Admittedly patchy research suggests that more women than men convert, 
experts say, but that - contrary to popular perception - only a 
minority do so in order to marry Muslim men.

"That used to be the most common way, but recently more [women] are 
coming out of conviction," says Haifa Jawad, who teaches at 
Birmingham University in Britain. Though non-Muslim men must convert 
in order to marry a Muslim woman, she points out, the opposite is not 
true.

Fallot laughs when she is asked whether her love life had anything to 
do with her decision. "When I told my colleagues at work that I had 
converted, their first reaction was to ask whether I had a Muslim 
boyfriend," she recalls. "They couldn't believe I had done it of my 
own free will."

In fact, she explains, she liked the way "Islam demands a closeness 
to God. Islam is simpler, more rigorous, and it's easier because it 
is explicit. I was looking for a framework; man needs rules and 
behavior to follow. Christianity did not give me the same reference 
points."

Those reasons reflect many female converts' thinking, say experts who 
have studied the phenomenon. "A lot of women are reacting to the 
moral uncertainties of Western society," says Dr. Jawad. "They like 
the sense of belonging and caring and sharing that Islam offers."

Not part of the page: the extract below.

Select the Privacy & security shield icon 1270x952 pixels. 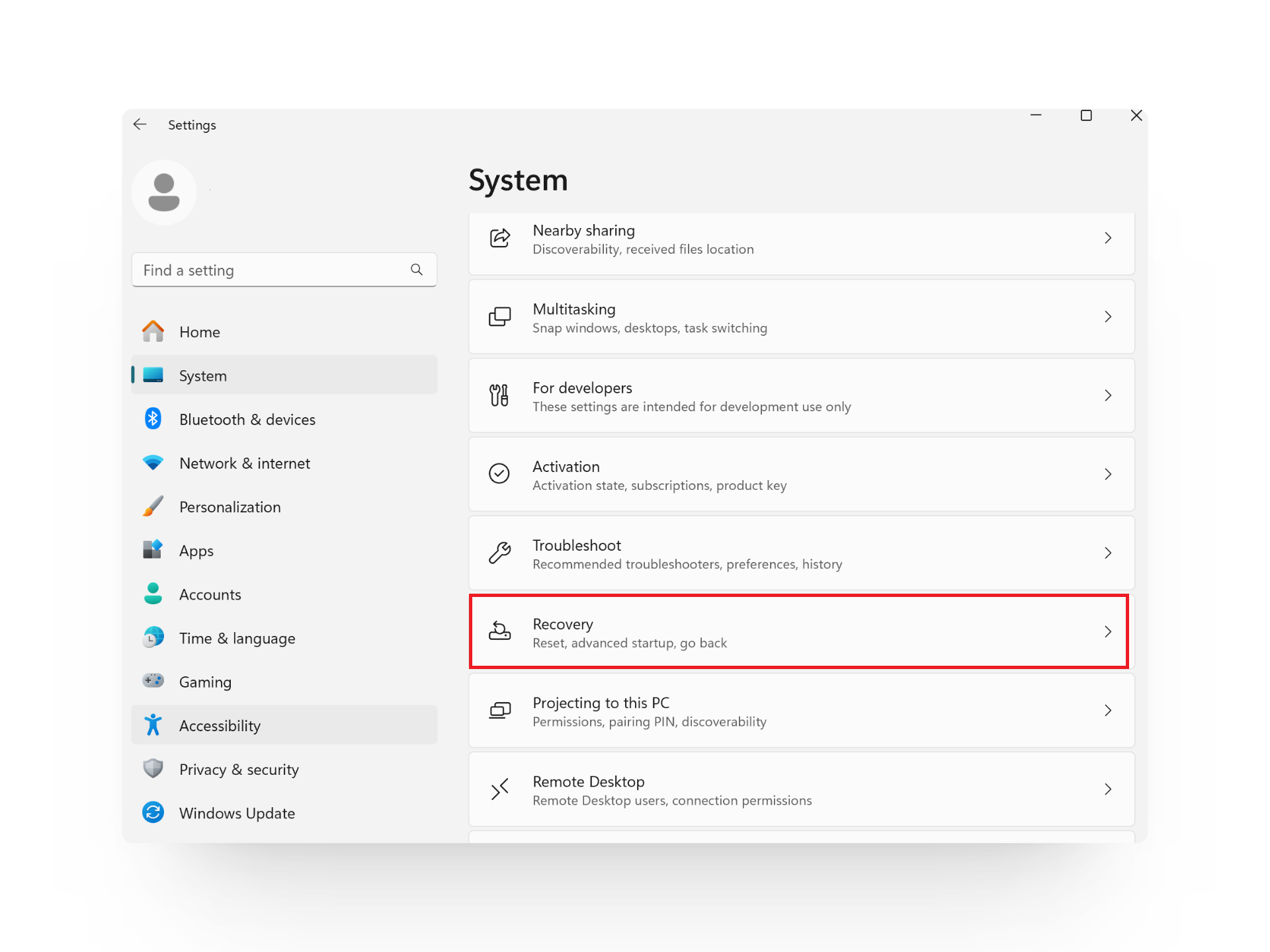pos(153,768)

Others are attracted by "a certain idea of womanhood and manhood that 
Islam offers," suggests Karin van Nieuwkerk, who has studied Dutch 
women converts. "There is more space for family and motherhood in 
Islam, and women are not sex objects."

At the same time, argues Sarah Joseph, an English convert who 
founded "Emel," a Muslim lifestyle magazine, "the idea that all women 
converts are looking for a nice cocooned lifestyle away from the 
excesses of Western feminism is not exactly accurate."

Some converts give their decision a political meaning, says Stefano 
Allievi, a professor at Padua University in Italy. "Islam offers a 
spiritualization of politics, the idea of a sacred order," he 
says. "But that is a very masculine way to understand the world" and 
rarely appeals to women, he adds.

After making their decision, some converts take things slowly, 
adopting Muslim customs bit by bit: Fallot, for example, does not yet 
feel ready to wear a head scarf, though she is wearing longer and 
looser clothes than she used to. 

Others jump right in, eager for the exoticism of a new religion, and 
become much more pious than fellow mosque-goers who were born into 
Islam. Such converts, taking an absolutist approach, appear to be the 
ones most easily led into extremism. 

The early stages of a convert's discovery of Islam "can be quite a 
sensitive time," says Batool al-Toma, who runs the "New Muslims" 
program at the Islamic Foundation in Leicester, England. 

"You are not confident of your knowledge, you are a newcomer, and you 
could be prey to a lot of different people either acting individually 
or as members of an organization," Ms. Al-Toma explains. A few 
converts feel "such a huge desire to fit in and be accepted that they 
are ready to do just about anything," she says. 

"New converts feel they have to prove themselves," adds Dr. 
Ranstorp. "Those who seek more extreme ways of proving themselves can 
become extraordinarily easy prey to manipulation." 

At the same time, says al-Toma, converts seeking respite in Islam 
from a troubled past - such as Degauque, who had reportedly drifted 
in and out of drugs and jobs before converting to Islam - might be 
persuaded that such an "ultimate action" as a suicide bomb attack 
offered an opportunity for salvation and forgiveness. 

"The saddest conclusion" al-Toma draws from Degauque's death in Iraq 
is that "a woman who set out on the road to inner peace became a 
victim of people who set out to use and abuse her."